Ricopi senza alcuna modifica le voci dall'inizio fino alla riga che contiene "1079x607 pixels. (999, 548)", compresa quest'ultima.

=== Materiale di lavoro ===

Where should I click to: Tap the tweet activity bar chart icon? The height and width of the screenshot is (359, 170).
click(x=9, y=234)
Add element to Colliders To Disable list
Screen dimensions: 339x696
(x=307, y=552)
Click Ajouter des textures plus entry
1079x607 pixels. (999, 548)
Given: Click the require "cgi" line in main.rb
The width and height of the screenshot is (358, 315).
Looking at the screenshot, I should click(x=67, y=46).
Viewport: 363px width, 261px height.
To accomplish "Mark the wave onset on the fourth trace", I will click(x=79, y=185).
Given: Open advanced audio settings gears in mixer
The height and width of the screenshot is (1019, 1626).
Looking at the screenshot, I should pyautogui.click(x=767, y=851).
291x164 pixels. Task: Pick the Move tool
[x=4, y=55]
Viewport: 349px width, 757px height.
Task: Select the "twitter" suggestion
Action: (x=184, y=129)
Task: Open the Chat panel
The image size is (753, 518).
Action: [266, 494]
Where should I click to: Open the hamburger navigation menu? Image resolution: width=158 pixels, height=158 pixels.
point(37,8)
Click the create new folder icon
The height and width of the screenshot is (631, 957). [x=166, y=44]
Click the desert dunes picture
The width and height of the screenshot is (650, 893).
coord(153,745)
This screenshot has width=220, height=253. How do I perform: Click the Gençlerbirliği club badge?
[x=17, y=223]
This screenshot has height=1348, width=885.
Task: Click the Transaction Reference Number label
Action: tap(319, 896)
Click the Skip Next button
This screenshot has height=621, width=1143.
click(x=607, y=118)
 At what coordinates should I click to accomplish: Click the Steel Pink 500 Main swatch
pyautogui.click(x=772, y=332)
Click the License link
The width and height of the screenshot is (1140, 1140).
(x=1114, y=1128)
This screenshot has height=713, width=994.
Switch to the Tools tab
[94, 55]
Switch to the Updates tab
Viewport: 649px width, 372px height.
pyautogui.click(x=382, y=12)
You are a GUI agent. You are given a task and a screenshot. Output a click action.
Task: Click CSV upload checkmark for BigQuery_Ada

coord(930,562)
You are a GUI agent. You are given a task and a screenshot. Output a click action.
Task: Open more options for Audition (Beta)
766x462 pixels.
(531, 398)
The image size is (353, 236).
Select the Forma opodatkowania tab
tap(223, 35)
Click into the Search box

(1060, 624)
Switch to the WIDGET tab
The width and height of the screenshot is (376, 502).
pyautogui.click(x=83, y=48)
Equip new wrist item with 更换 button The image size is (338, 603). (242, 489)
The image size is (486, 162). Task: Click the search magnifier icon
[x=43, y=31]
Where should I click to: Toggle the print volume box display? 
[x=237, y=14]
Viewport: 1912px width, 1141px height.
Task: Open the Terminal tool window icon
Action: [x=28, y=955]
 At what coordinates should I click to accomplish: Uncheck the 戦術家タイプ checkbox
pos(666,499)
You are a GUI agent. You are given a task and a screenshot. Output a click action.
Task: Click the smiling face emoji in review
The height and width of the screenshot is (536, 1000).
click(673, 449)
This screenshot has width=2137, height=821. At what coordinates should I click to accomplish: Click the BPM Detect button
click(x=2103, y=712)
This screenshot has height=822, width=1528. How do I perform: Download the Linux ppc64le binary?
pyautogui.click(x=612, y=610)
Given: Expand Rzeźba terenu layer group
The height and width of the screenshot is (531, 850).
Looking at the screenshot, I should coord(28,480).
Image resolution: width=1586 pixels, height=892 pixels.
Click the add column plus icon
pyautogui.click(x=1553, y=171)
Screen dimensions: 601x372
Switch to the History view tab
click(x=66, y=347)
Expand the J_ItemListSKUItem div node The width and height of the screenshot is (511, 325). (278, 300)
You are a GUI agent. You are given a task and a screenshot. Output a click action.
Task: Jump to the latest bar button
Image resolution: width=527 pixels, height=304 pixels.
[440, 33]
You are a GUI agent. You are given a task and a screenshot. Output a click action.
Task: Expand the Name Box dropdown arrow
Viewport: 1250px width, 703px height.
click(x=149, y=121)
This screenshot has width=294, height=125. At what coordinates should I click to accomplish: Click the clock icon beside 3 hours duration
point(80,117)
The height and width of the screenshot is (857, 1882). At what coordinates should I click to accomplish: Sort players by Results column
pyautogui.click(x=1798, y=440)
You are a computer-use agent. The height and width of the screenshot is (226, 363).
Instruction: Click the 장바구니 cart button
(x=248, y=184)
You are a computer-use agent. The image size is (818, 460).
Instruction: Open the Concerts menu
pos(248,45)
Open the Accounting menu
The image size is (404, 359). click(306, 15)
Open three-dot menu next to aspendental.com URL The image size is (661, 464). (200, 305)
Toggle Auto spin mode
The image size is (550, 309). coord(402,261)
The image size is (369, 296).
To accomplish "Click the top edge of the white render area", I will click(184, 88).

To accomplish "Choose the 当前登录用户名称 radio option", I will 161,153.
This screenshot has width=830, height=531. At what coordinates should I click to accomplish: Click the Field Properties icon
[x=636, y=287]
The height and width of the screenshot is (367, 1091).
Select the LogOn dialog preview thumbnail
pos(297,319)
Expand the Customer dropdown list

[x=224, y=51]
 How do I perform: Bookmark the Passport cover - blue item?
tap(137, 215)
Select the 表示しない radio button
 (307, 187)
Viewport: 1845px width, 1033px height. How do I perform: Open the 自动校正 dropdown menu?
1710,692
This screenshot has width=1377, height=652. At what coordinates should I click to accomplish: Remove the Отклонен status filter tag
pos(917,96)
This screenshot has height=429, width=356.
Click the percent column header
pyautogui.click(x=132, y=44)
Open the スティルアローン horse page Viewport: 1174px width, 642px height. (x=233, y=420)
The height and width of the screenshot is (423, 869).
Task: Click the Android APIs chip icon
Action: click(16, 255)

===

- [Risposta completa]
Where should I click to: Tap the tweet activity bar chart icon? The height and width of the screenshot is (359, 170).
click(x=9, y=234)
Add element to Colliders To Disable list
Screen dimensions: 339x696
(x=307, y=552)
Click Ajouter des textures plus entry
1079x607 pixels. (999, 548)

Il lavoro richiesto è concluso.